日本人の働き方と労働時間に関する現状の平均睡眠時間をみると、1976年→2011年で男性4.47時間減、女性3.05時間減になっています。
自殺については、社会全体の雰囲気やライフスタイルの変化が与えている影響が大きいのではないかと思います。
金融資産の動き
▼2011
日本の富裕層・超富裕層は81万世帯、その純金融資産総額は188兆円~震災等で規模は減少傾向、遺言等の相続対策が進展~ | 野村総合研究所(NRI)
▼2013
日本の富裕層は101万世帯、純金融資産総額は241兆円 | 野村総合研究所(NRI)
この2年間で、214万世帯増えていて、金融資産は150兆円増です。
各層の平均を割り出すと、大幅に金融資産が増えているのは「超富裕層」だけです。
全世帯の内、80%が「マス層」、12~13%が「アッパーマス層」であり、割合はあまり変化していません。
日本の世帯は、90%以上がこの層になります。
世帯数が増えている背景には、単身世帯の増加があります。
各割合の変化が小さいということは、1人あたりの金融資産額は増えている可能性がありますが、単身世帯層といっても年齢幅が広いです。
生産年齢人口(15~64歳)は2300万人減り、65歳以上は2100万人増えていますが、下図の通り、高齢者の単身世帯が急増しているわけではありません。
単身世帯の内訳では、高齢単身世帯は減ってきていて、35歳以下で増えています。
「晩婚化」しているということですね。
2011年 | 2013年 | |
~34歳 | 644,859 | 694,830 |
35~59歳 | 998,247 | 988,037 |
60歳~ | 1,954,092 | 1,830,087 |
増加した214万世帯の内、134万世帯が「マス層」です。
「準富裕層」46.5万世帯増、「富裕層」19.3万世帯増、「アッパーマス層」13.3万世帯増、「超富裕層」0.4万世帯増、と続きます。
「マス層」と「準富裕層」の世帯増加に対して、その間である「アッパーマス層」は増加が控え目です。
ここで分断されているということは、「マス層」の増加は若者単身者の増加によるもので、これまで「アッパーマス層」であった世帯が「準富裕層」に押し上げられたということかもしれません。
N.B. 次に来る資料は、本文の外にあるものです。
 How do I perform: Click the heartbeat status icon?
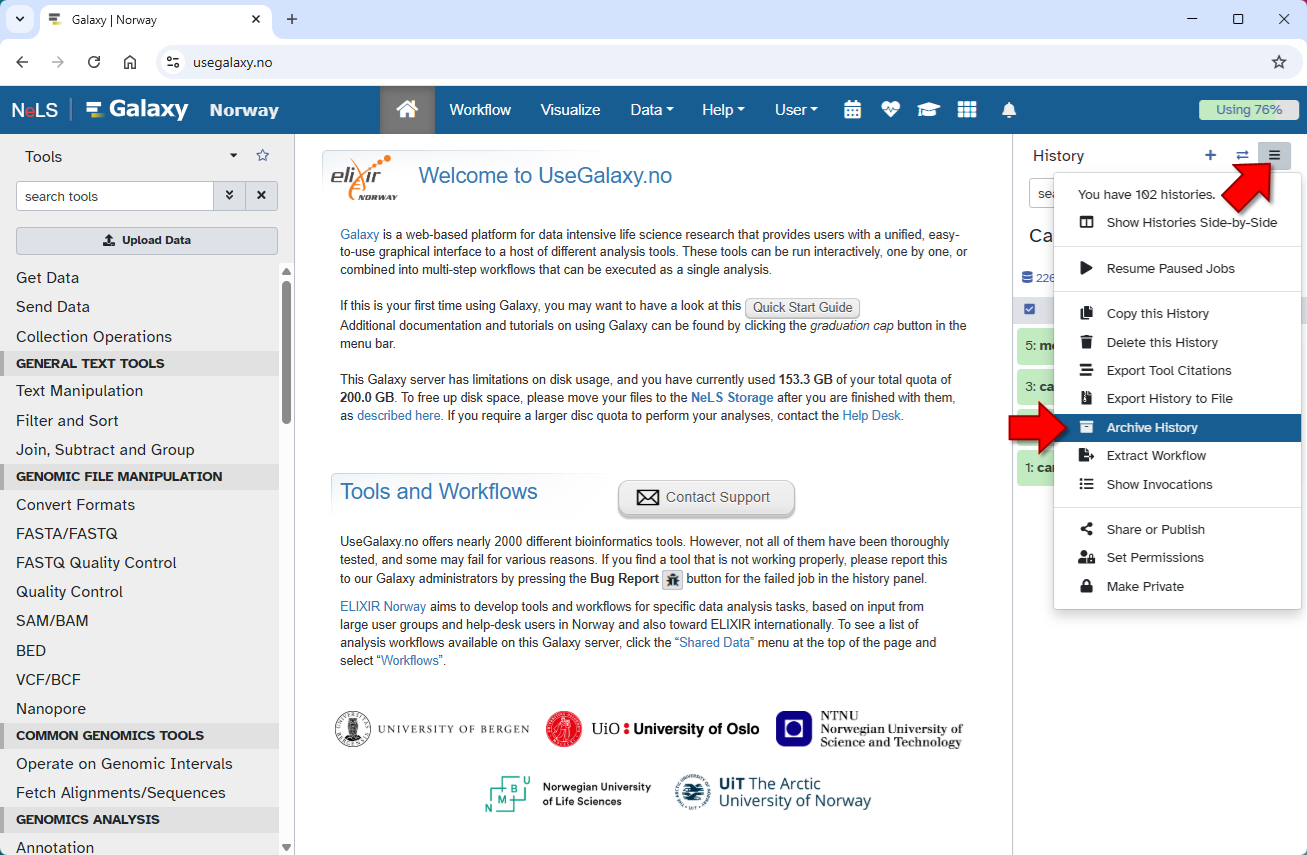point(890,110)
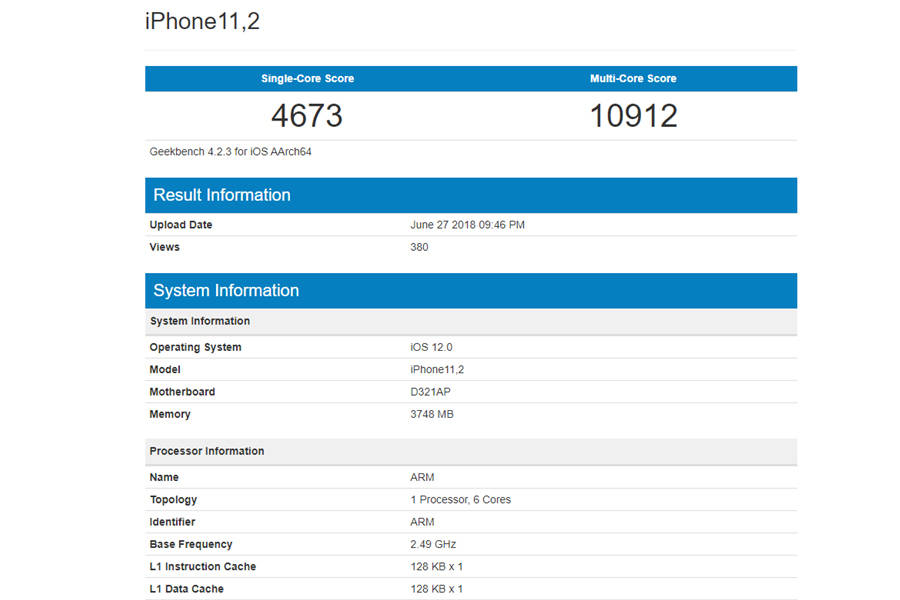Open the 1 Processor, 6 Cores link
Screen dimensions: 900x600
tap(461, 499)
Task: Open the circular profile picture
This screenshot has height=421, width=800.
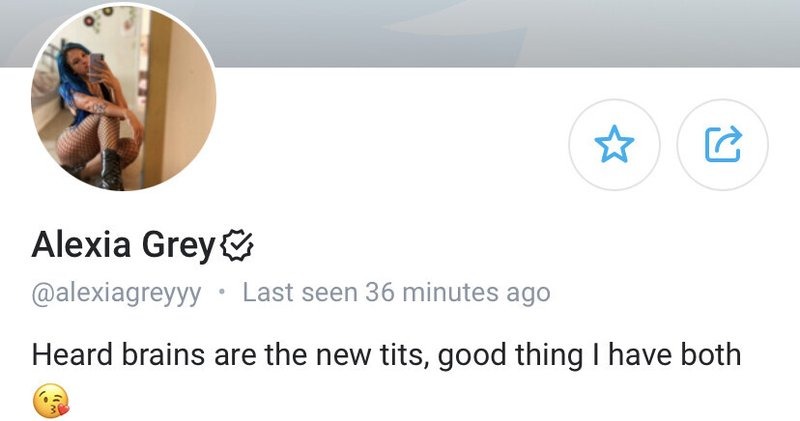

金融資産はやや減っていますが、若者層が多いと仕方がないかもしれません。
また、「超富裕層」は0.4万世帯しか増えていないのに、金融貯蓄の増加率は一番高く、1世帯平均5億円ほど増えています。
その他の層では、平均はあまり変わりませんから、景気全体が良くなって金融資産が増えたわけではなく、投資評価が上がったということなのかもしれません。